## Problem
Leaving out all pictures, restate word for word the lines from the one with "You are a GUI" through the last line of the entries.

** Opening Data to use block **

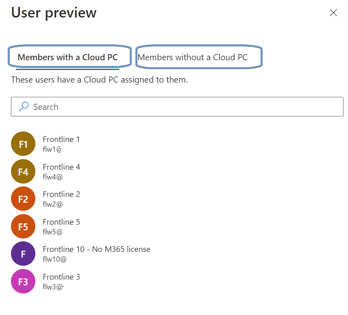Viewport: 348px width, 315px height.
Task: Click the F1 avatar for Frontline 1
Action: (23, 144)
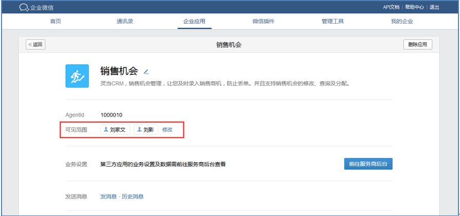
Task: Open 帮助中心 in the top bar
Action: click(414, 7)
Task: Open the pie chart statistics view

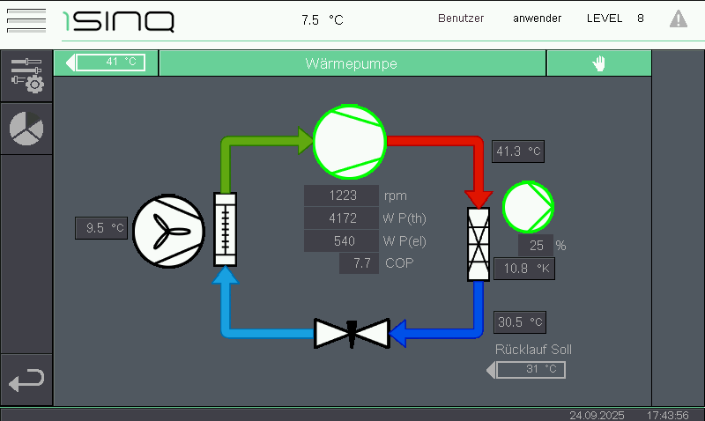Action: point(26,129)
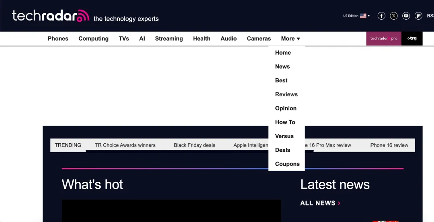Open TechRadar's YouTube channel icon
This screenshot has height=222, width=434.
[x=406, y=16]
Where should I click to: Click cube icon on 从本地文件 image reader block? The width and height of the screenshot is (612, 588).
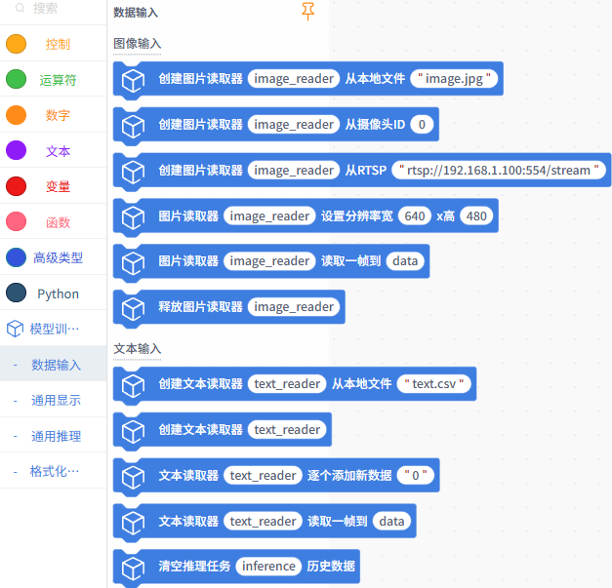tap(132, 79)
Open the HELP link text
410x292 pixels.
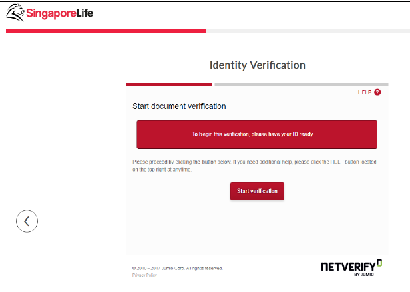click(x=364, y=92)
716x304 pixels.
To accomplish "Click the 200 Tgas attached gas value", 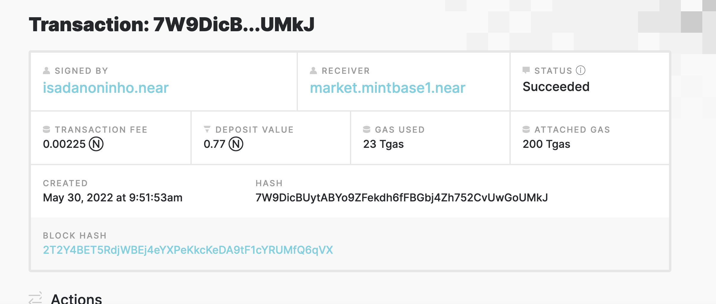I will pos(546,144).
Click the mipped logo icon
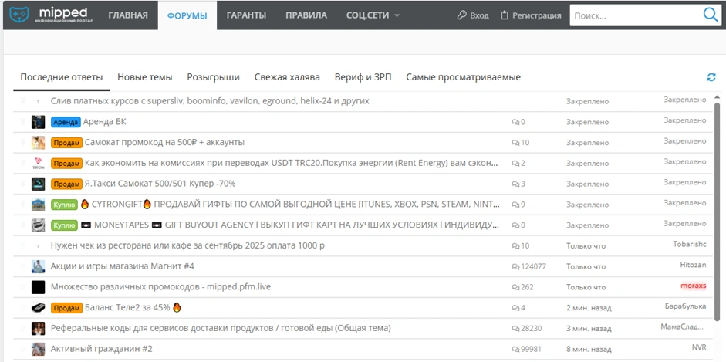 19,15
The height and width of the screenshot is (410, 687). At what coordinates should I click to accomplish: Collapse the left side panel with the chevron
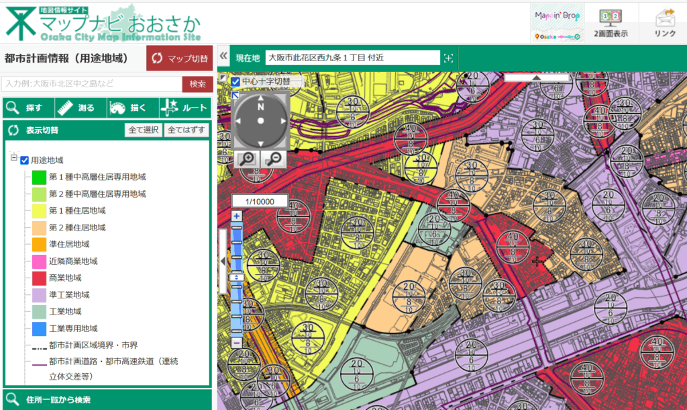point(224,57)
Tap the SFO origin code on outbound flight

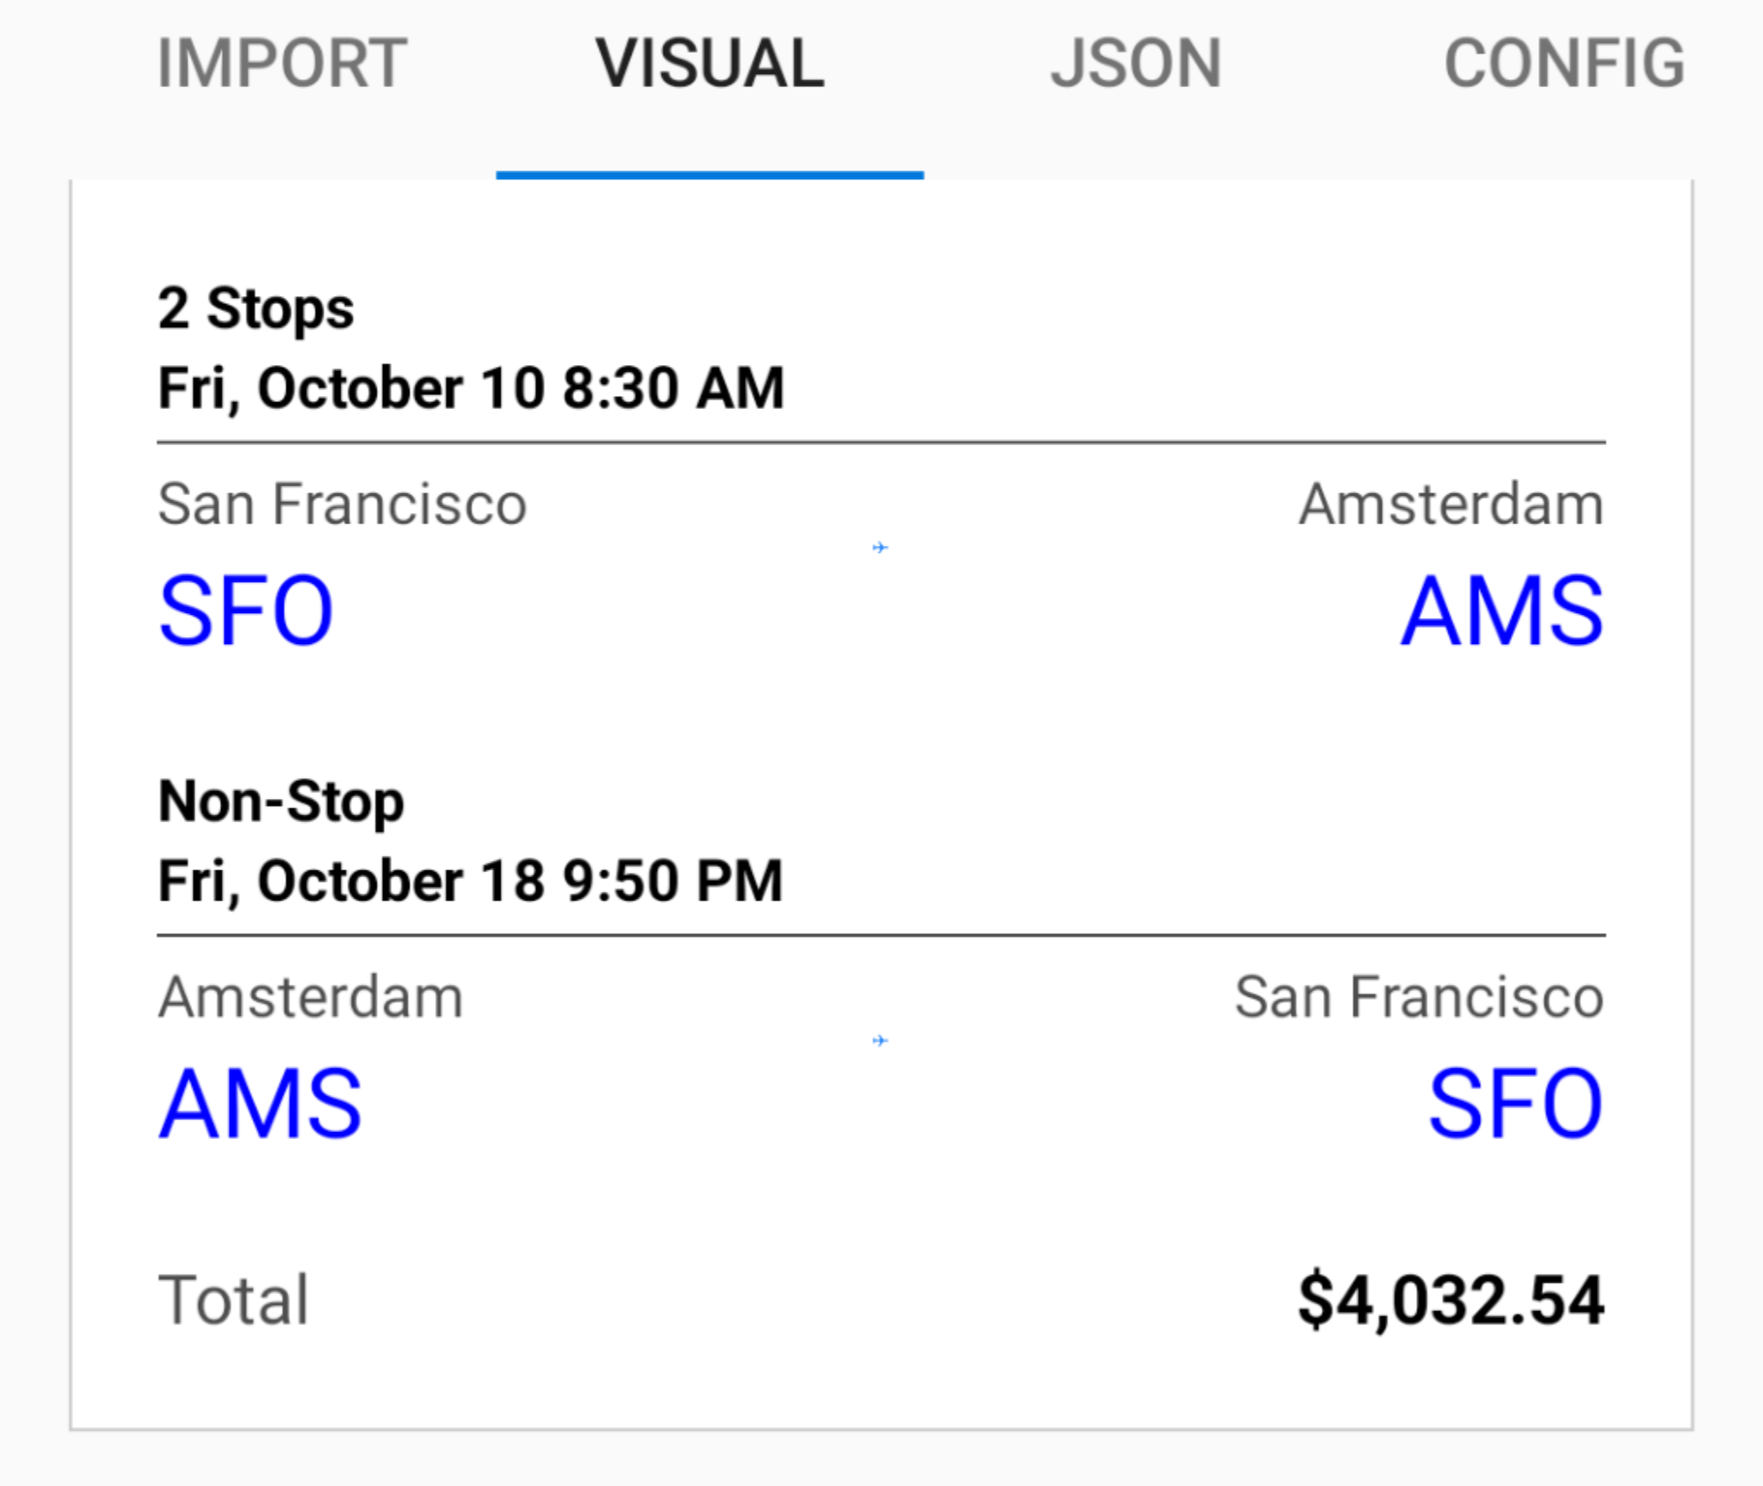click(x=246, y=610)
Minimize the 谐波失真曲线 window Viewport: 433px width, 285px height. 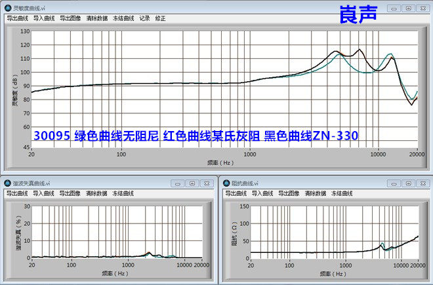point(178,183)
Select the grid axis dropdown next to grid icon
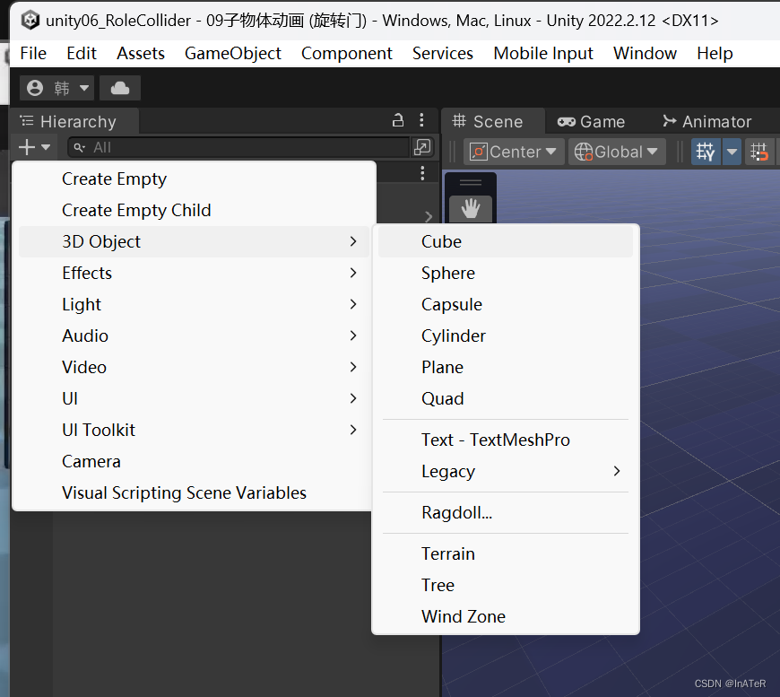Viewport: 780px width, 697px height. click(732, 152)
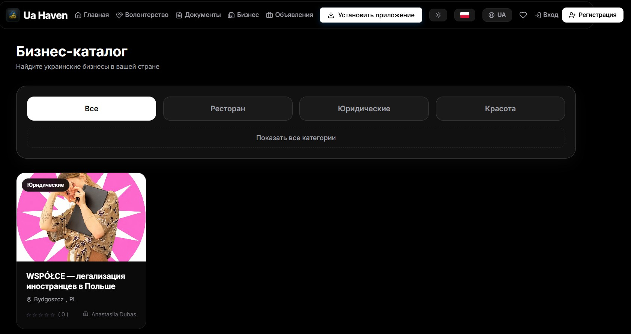The width and height of the screenshot is (631, 334).
Task: Filter by Ресторан category
Action: pyautogui.click(x=228, y=109)
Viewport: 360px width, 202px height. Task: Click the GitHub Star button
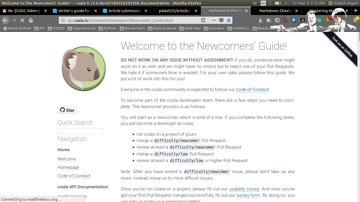coord(67,110)
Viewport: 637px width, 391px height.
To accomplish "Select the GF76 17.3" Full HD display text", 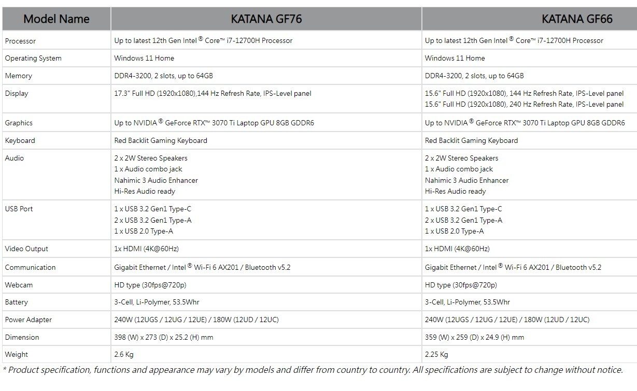I will tap(213, 94).
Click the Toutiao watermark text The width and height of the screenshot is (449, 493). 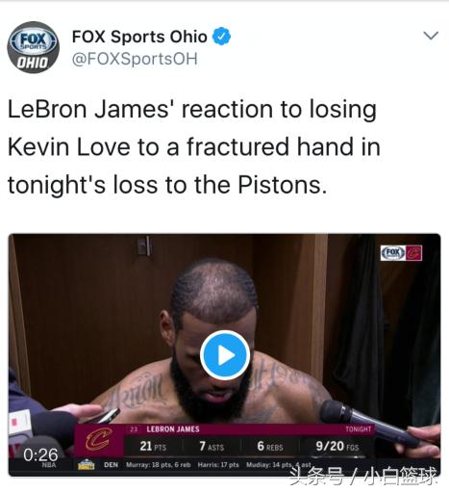pyautogui.click(x=363, y=476)
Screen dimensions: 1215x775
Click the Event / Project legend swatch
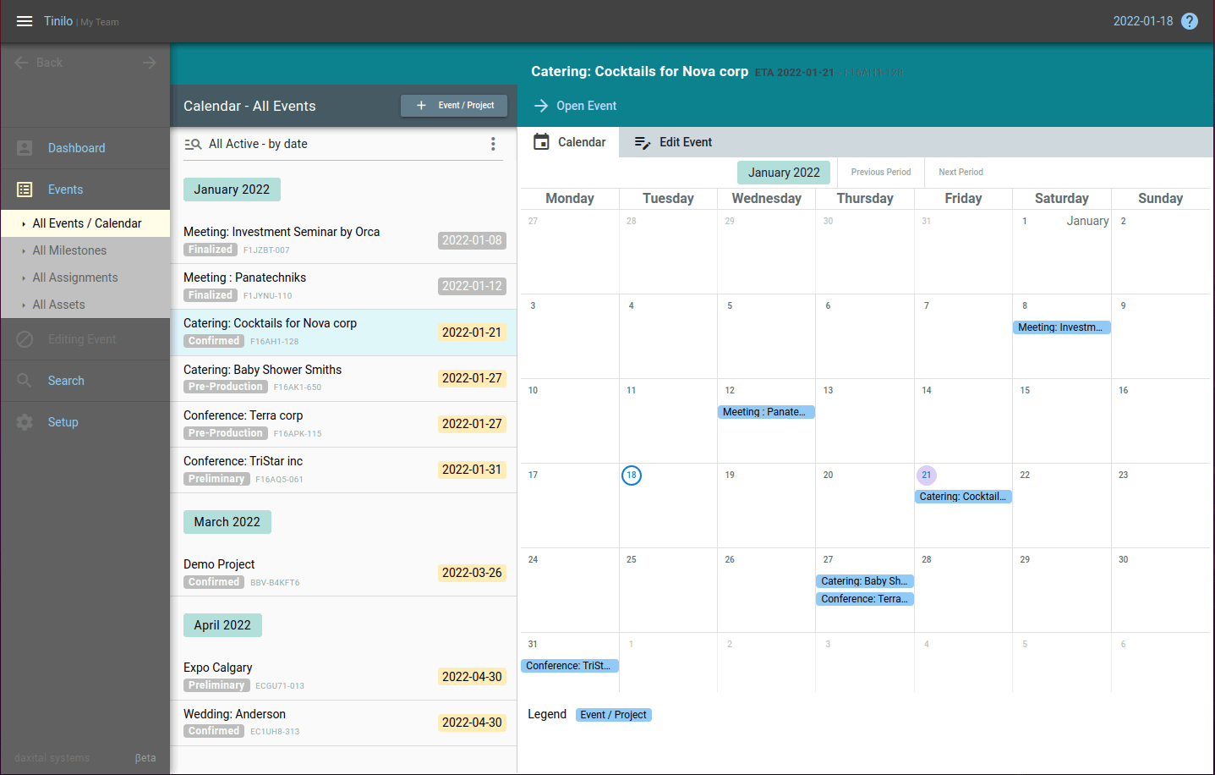point(613,715)
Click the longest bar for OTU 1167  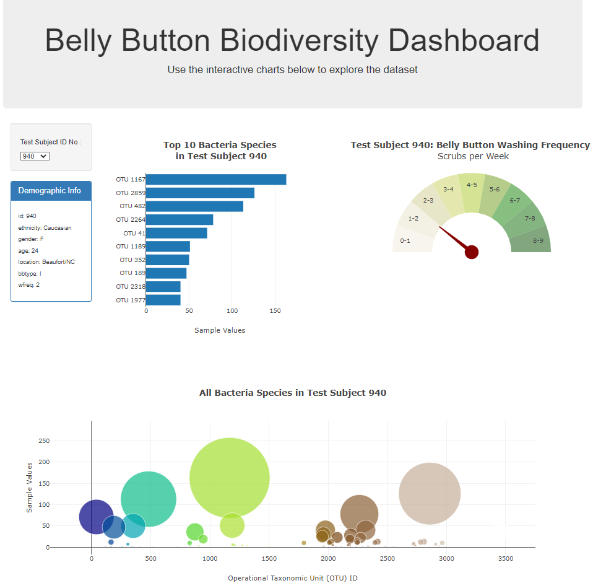coord(217,178)
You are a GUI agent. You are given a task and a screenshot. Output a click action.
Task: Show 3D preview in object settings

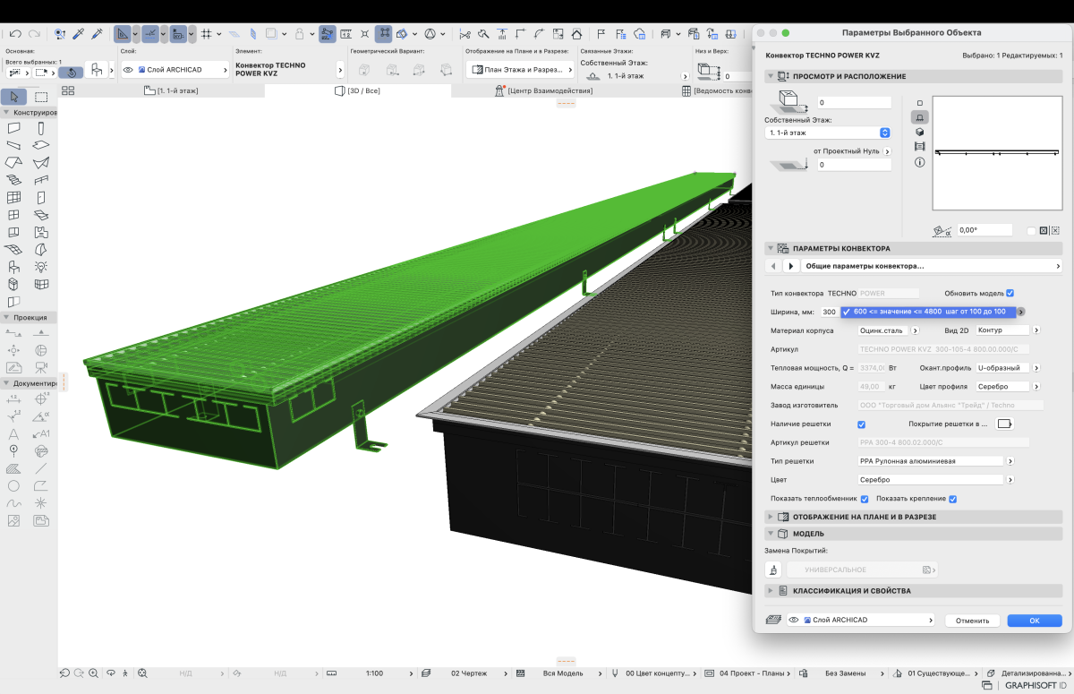pyautogui.click(x=919, y=132)
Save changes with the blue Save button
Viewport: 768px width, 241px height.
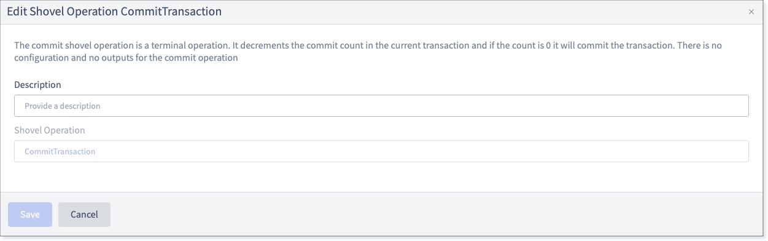click(x=30, y=215)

** Closing Data to use block **

## Exercise answer
You are a GUI agent. You are given a task and a screenshot. Output a click action.
Task: Show 3D preview in object settings

pyautogui.click(x=919, y=132)
Save changes with the blue Save button
Viewport: 768px width, 241px height.
click(x=30, y=215)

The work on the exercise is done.